• **WHAT THIS TASK INVOLVES**: Rewrite the entries from the start through the line with "Action: pyautogui.click(x=72, y=519)", including that line, as a Markdown table with columns Row and Line. Skip blank lines, and leave the pictures out of the answer.

(Entries about locating items on screens)
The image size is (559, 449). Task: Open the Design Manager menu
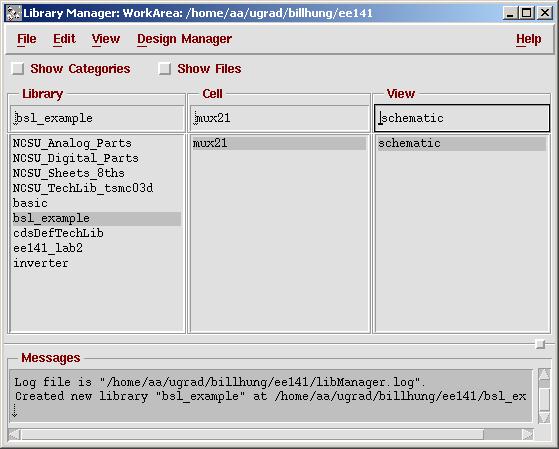click(184, 39)
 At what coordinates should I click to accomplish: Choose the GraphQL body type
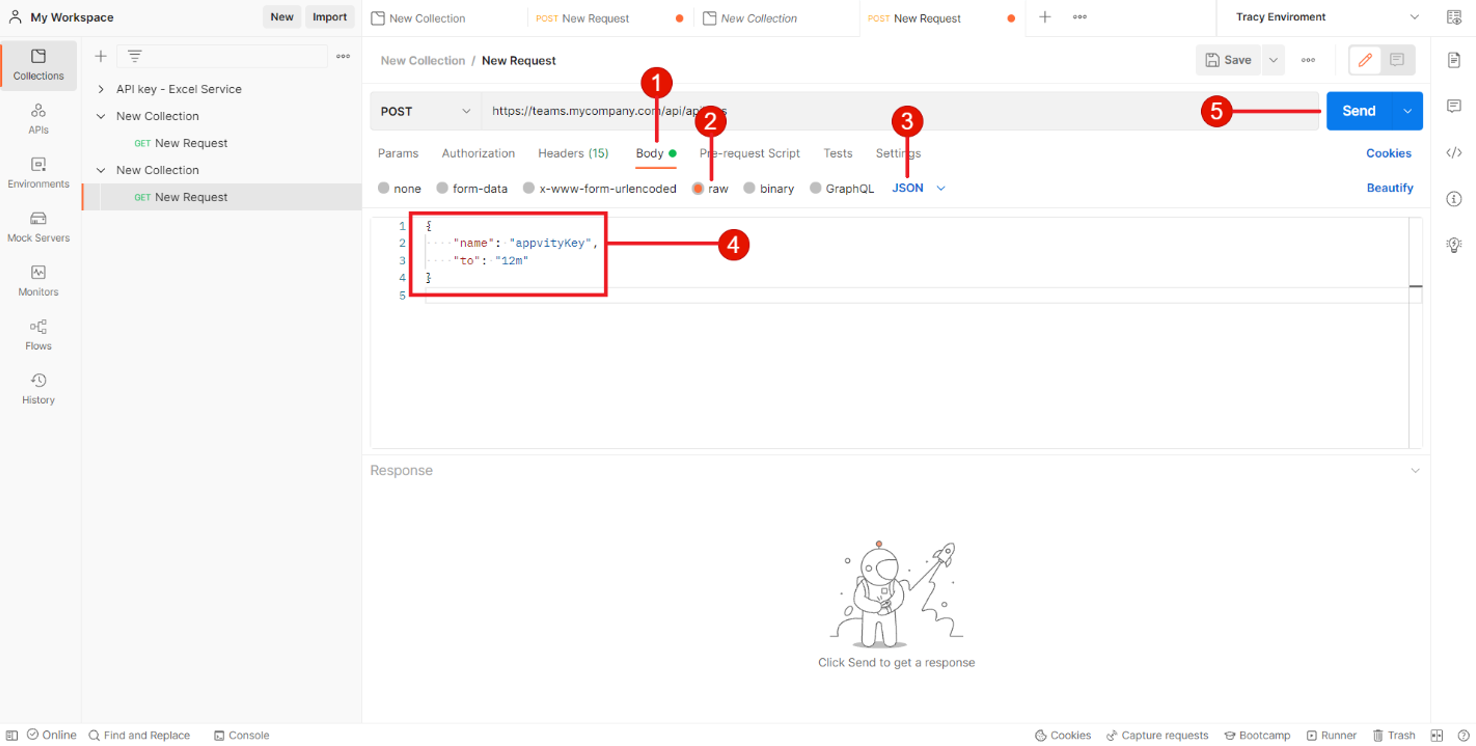pos(815,188)
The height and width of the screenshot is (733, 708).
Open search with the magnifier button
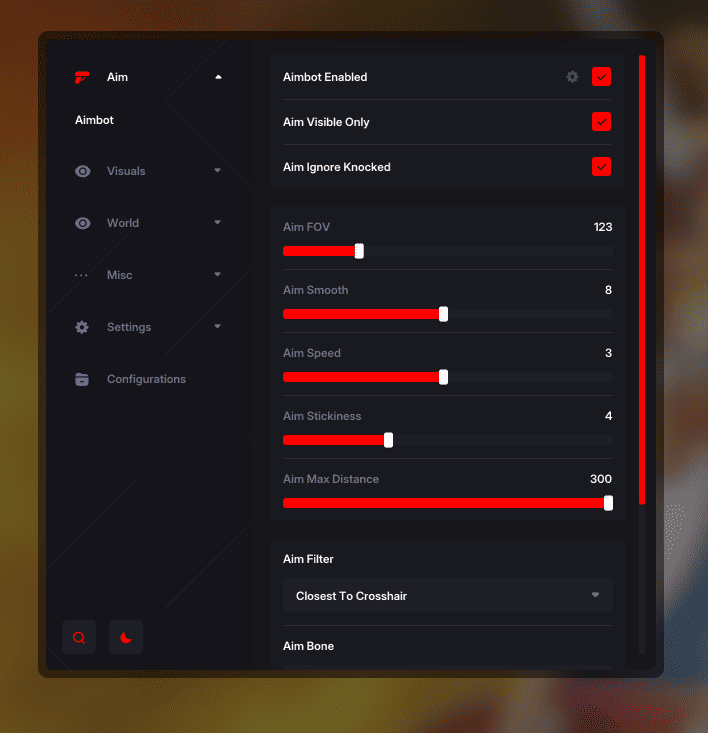pyautogui.click(x=79, y=637)
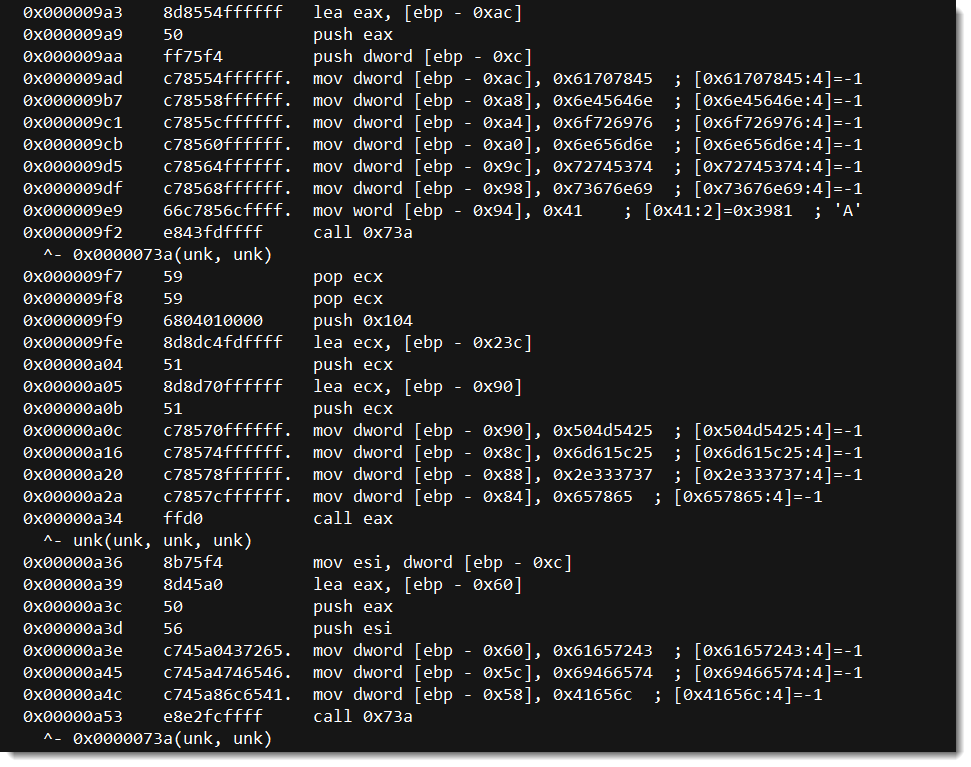Viewport: 971px width, 767px height.
Task: Click address 0x00000a34 in the listing
Action: pyautogui.click(x=72, y=519)
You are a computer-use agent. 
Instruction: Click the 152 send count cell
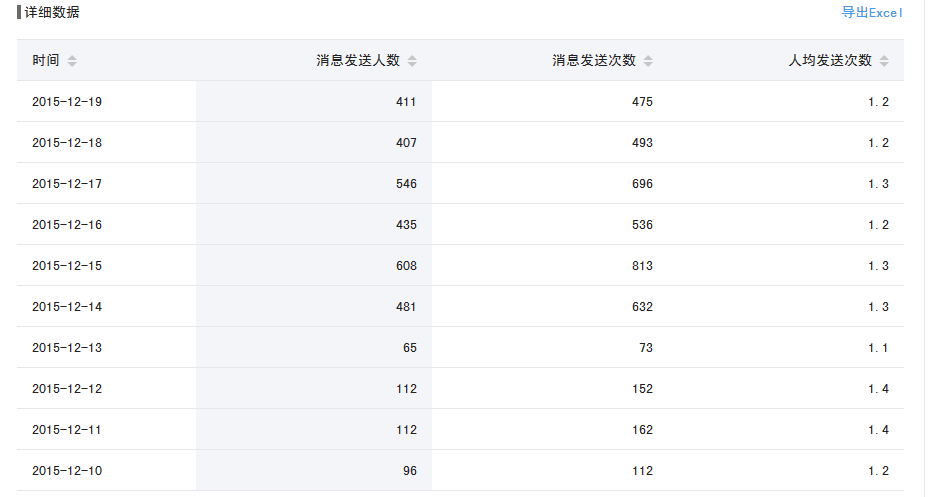click(641, 389)
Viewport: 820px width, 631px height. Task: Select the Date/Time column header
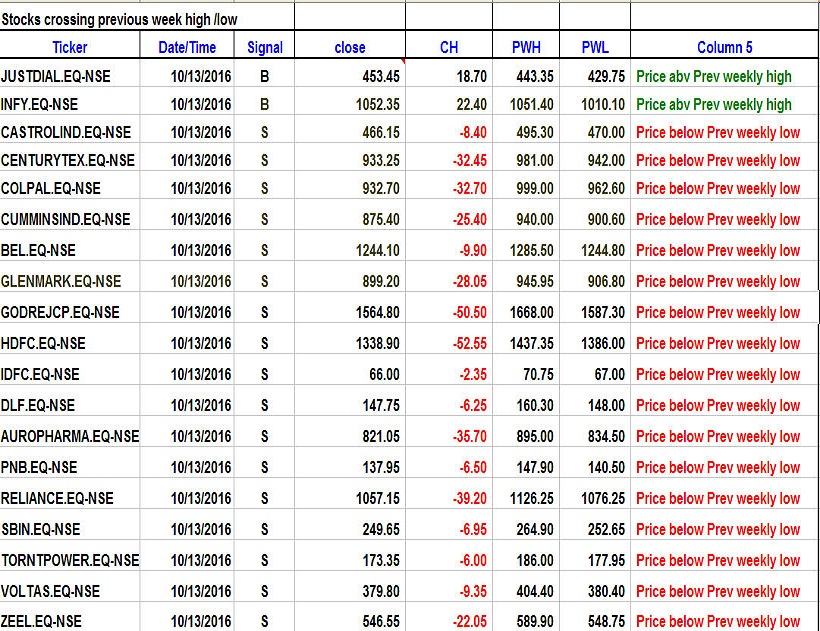point(187,47)
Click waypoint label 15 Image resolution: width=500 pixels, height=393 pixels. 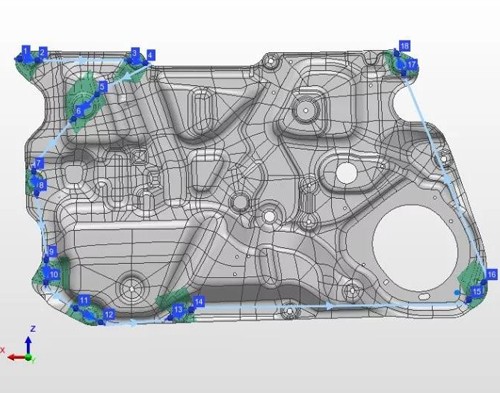click(477, 291)
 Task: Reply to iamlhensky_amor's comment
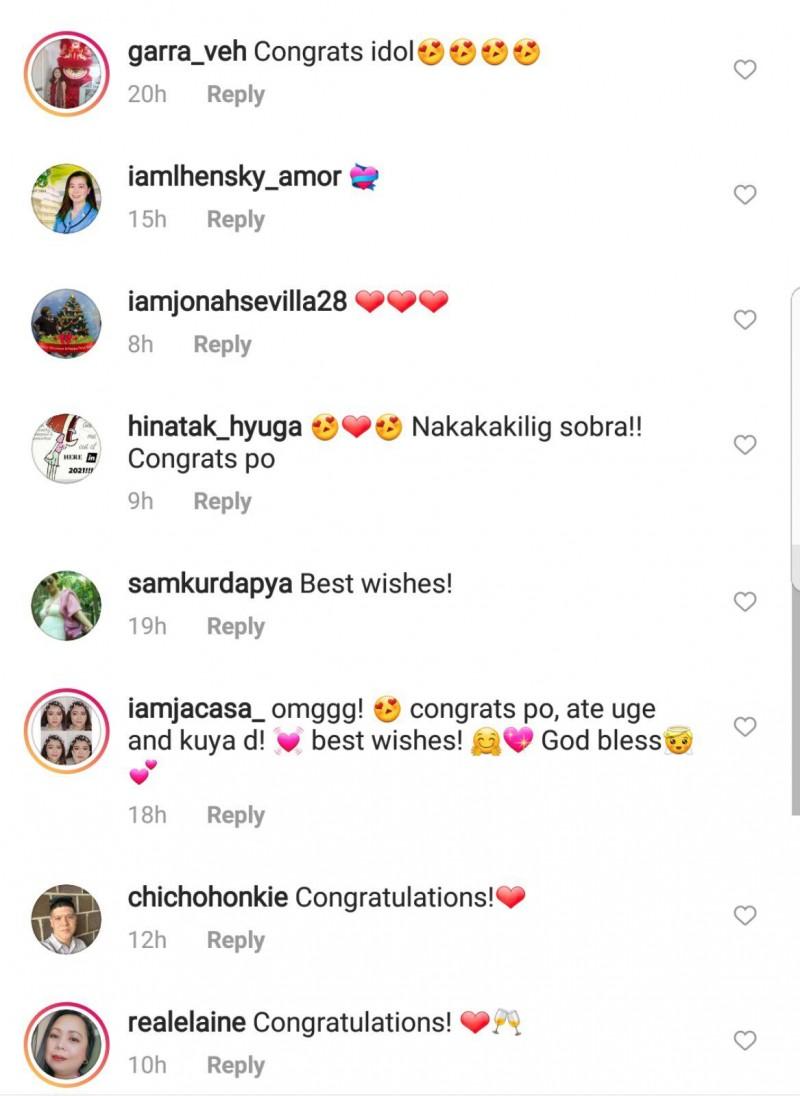[x=235, y=220]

• **TASK OUTPUT**:
| Row | Line |
|---|---|
| 1 | The image size is (559, 449). Task: Open the Design Manager menu |
| 2 | click(184, 39) |
| 3 |  At what coordinates should I click to accomplish: Choose the GraphQL body type |
| 4 | pos(815,188) |
| 5 | The height and width of the screenshot is (733, 708). |
| 6 | Open search with the magnifier button |
| 7 | pyautogui.click(x=79, y=637) |
| 8 | Viewport: 971px width, 767px height. |
| 9 | Task: Click address 0x00000a34 in the listing |
| 10 | Action: pyautogui.click(x=72, y=519) |